Dino Messina, Corriere della Sera 4/10/2013, 4 ottobre 2013
L’EX COLONIA RIMASTA NEL CUORE DEGLI ITALIANI
«Oggigiorno — sintetizzava l’inviato del Corriere Max David in una corrispondenza del 24 ottobre 1962 — vi sono in Eritrea sessantaquattro aziende o imprese, o fabbriche italiane (o quasi italiane) a carattere veramente industriale e v’è un centinaio di aziende minori: i panifici, le autorimesse, le officine meccaniche, le salumerie le mercerie e le botteghe artigianali». Erano passati 21 anni dal 1941, anno che segna la sconfitta con gli inglesi e vede l’inizio delle difficoltà per i circa centomila italiani presenti nel Paese. Per la maggior parte di loro cominciò un doloroso ritorno a casa, ma nonostante la diminuita presenza, l’Eritrea (il nome che significa rosso venne suggerito dallo scrittore Carlo Dossi al presidente del Consiglio Francesco Crispi) rimase un luogo d’elezione nel cuore di molti italiani più che una ex colonia. Un territorio a ridosso del Mar Rosso sul quale prima arrivarono i mercanti e le compagnie navali, quindi dagli anni Novanta dell’Ottocento divenne la «nostra colonia» per antonomasia.
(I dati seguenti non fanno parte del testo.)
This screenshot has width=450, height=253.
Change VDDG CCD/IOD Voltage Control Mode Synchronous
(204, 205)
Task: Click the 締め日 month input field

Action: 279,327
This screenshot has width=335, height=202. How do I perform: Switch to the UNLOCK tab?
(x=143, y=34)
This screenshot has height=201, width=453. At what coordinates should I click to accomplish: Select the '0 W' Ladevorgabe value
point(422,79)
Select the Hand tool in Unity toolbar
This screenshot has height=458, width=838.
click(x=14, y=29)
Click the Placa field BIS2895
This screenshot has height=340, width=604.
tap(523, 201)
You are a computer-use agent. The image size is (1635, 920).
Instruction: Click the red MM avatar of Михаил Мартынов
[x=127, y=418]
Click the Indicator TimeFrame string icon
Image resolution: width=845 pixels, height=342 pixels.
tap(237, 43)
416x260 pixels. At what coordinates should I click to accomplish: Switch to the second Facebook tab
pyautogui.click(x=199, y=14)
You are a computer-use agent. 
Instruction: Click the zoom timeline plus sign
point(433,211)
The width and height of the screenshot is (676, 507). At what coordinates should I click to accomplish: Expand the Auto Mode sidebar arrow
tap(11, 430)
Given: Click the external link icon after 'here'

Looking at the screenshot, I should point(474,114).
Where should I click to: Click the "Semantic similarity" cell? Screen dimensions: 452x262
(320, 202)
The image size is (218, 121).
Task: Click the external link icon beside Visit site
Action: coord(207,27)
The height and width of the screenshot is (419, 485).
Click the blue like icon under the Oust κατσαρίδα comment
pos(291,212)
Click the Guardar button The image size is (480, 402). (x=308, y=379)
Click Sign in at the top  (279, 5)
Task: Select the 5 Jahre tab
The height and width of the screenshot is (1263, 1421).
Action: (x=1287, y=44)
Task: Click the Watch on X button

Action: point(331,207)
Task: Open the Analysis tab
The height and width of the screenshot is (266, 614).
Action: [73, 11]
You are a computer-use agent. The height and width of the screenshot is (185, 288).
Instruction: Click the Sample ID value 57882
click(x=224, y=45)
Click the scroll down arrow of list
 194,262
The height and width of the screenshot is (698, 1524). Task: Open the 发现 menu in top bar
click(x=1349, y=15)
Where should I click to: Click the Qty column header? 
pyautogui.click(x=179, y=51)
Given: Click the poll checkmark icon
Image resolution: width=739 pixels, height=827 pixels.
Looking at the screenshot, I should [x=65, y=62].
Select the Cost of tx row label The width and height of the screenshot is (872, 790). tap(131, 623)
Fu dall’Eritrea che nel 1934 cominciò l’avventura fascista dell’Impero dell’Africa Orientale (grazie anche al sostegno di settemila ascari), le sue città, soprattutto la capitale Asmara, ancora portano il segno dell’architettura italiana, i nostri ingegneri costruirono migliaia di chilometri di strade. Nonostante il Paese dopo la guerra fosse divenuto protettorato inglese e in seguito una regione autonoma dell’Etiopia, da cui si affrancò nel 1991, il legame con l’Italia è stato sempre viscerale. I vari fronti di liberazione nazionali negli anni Settanta e Ottanta hanno avuto sedi importanti a Roma e Milano. Da quel Paese, in perenne mobilitazione e retto da un partito unico, ancora si fugge. E noi questa volta non possiamo far finta di niente.